Peu à peu, la femme de passions et de rencontres épouse cet univers rustique et le défend. Elle aime que les vaches d’Hérens courent pendant toute la belle saison dans les prés des vallées. Elle souligne «leur intelligence spectaculaire, avec de la fierté et de la noblesse», que même les éleveurs d’autres variétés bovines reconnaissent. «C’est une race qui s’attache à l’humain et où chacune possède son propre caractère.» Elle se réjouit que l’animal ait le choix de se battre. «Elles font ce qu’elles veulent… Quand les rabatteurs essaient de les rapprocher mais qu’elles refusent, les hommes ne peuvent rien faire.» Cite l’histoire d’une vache de première catégorie, qui avait déjà gagné plusieurs fois et dont on attendait qu’elle récidive. «Or elle s’est postée au milieu de l’arène. Aucune adversaire ne l’a approchée, elle a levé la tête et est restée peut-être cinq minutes dans cette posture, avant de sortir. Elle voulait dire qu’elle ne voulait plus. Dans une attitude totalement acceptée par les gens d’ici.»

Devant elle, un combat se prolonge. Les rabatteurs ont beau tenter de séparer les deux vaches, celles-ci demeurent museau contre museau pendant de longues minutes, avant de renoncer à contrecœur. Peut-être si fatiguées que leurs propriétaires préféreront les retirer du concours, pour les laisser se reposer. «Ce temps incertain, c’est un drame pour un média aussi formaté que la télévision, mais j’adore. Beaucoup d’amateurs ne voient d’ailleurs pas l’irruption de la télé d’un très bon œil. Ils préfèrent les combats d’alpage, au pied des montagnes.»

combat de vaches

Le combat de deux vaches se prolonge pendant de longues minutes, sans que les rabatteurs puissent les séparer. «J’aime ce temps incertain», dit Manuella Maury.

Blaise Kormann

Au-delà de l’animal, elle révère les gens qui les élèvent, la somme de travail au quotidien, souvent sans vacances, loin d’une logique de profit. Elle aime que les classes sociales, avocats, paysans, familles, se retrouvent autour d’un enjeu qui leur échappe, sans jamais maîtriser l’envie de l’animal.
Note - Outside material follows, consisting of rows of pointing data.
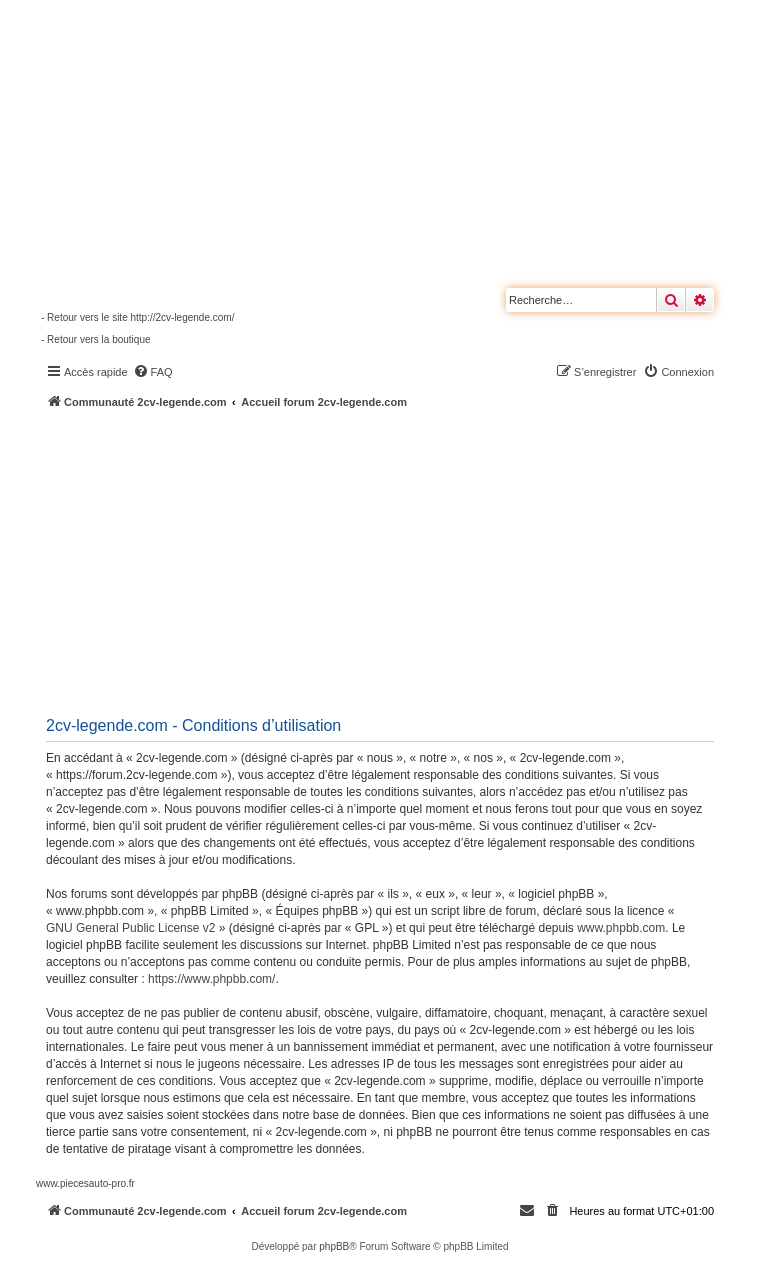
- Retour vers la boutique (96, 339)
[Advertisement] (402, 560)
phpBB (334, 1246)
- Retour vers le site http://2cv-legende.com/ (137, 317)
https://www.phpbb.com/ (211, 979)
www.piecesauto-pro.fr (85, 1183)
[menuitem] (153, 372)
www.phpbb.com (621, 928)
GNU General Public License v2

Revoilà Manuella combative devant certaines critiques: «Le drame, ce sont les gens qui en parlent sans jamais être venus, et il y en a beaucoup. Il faut leur enlever de la tête que les vaches souffrent, même si elles peuvent se blesser. Certains comparent avec la corrida, décrivent des hommes brutaux, l’avortement des veaux.» Elle s’enflamme: «Mais c’est faux, un pur mensonge, et je ne me trouve pas dans un monde de bisounours! Si j’avais le moindre doute, j’arrêterais tout de suite. Je ne supporte pas l’arrogance de ceux qui viennent donner la leçon au fond des vallées.» L’exemple de son père surgit, si respectueux des ressources naturelles que, mort à 82 ans, il a toujours consommé avec modération.

Une race en danger


C’est pour ces raisons que, il y a sept ans, Manuella Maury a quitté Genève pour revenir dans son village, Mase. «Même si j’ai un côté louve solitaire, j’ai besoin de la communauté.» Elle vit désormais à deux pas du restaurant familial, géré par un jeune couple et qui ne désemplit pas. «Ils ont réussi ce mélange entre des habitués des capitales et de simples gens qui viennent boire leur coup à midi.»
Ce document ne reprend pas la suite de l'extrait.